EXERCISE: Go through the data and copy each line where the string "label" appears.

INPUT MATERIAL:
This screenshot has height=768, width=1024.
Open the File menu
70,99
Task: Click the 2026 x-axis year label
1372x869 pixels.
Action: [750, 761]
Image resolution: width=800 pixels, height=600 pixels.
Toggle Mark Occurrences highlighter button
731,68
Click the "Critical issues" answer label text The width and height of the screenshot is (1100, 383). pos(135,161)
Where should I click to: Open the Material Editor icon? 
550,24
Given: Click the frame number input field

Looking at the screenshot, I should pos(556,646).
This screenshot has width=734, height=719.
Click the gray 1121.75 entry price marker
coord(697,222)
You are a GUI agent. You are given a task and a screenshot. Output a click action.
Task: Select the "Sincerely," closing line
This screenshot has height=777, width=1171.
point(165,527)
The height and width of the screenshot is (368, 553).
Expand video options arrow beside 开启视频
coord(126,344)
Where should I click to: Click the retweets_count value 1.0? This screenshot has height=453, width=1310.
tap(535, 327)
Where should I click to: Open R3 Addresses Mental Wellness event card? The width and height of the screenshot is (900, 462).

REPLY:
Task: Click the 2026 x-axis year label
Click the "Critical issues" answer label text The width and height of the screenshot is (1100, 383). pos(135,161)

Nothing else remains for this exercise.